Copy exactly, and copy only, the lines from the one bearing "Home (63, 1249)" through the final line of the records.

Dataset entries:
--*--

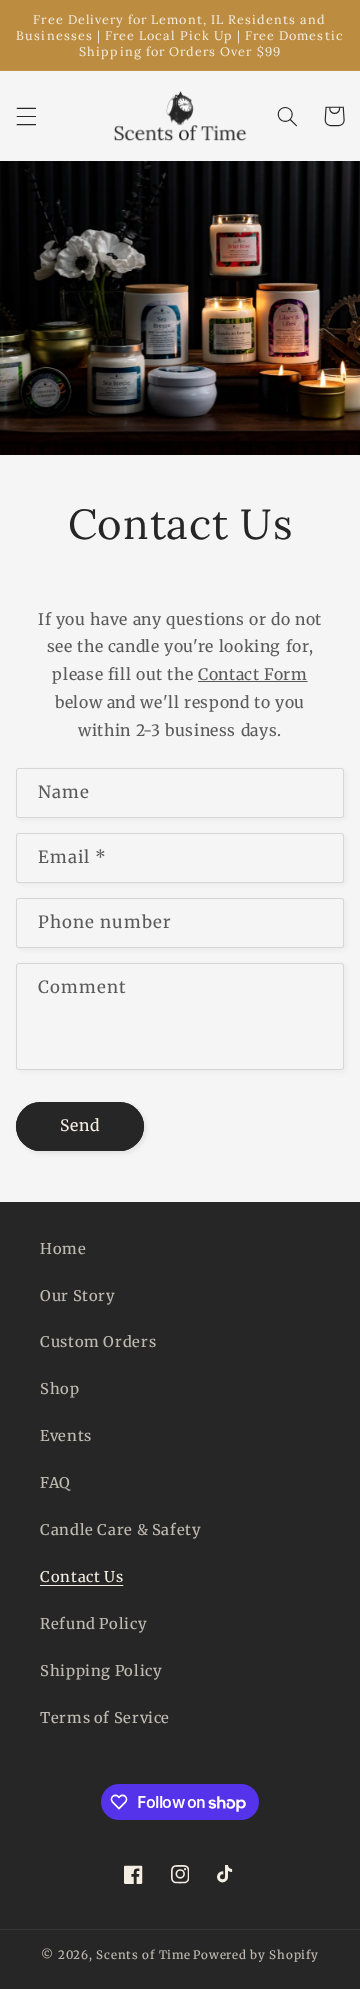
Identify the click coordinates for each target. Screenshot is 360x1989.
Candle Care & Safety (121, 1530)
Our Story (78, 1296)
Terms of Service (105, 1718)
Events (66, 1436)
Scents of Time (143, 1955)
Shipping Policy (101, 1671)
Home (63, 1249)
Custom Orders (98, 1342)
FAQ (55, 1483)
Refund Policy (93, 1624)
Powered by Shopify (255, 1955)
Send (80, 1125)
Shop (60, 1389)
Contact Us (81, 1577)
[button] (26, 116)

--*--

SOLUTION FOR THIS PROBLEM →
Home (63, 1249)
Custom Orders (98, 1342)
FAQ (55, 1483)
Refund Policy (93, 1624)
Powered by Shopify (255, 1955)
Send (80, 1125)
Shop (60, 1389)
Contact Us (81, 1577)
[button] (26, 116)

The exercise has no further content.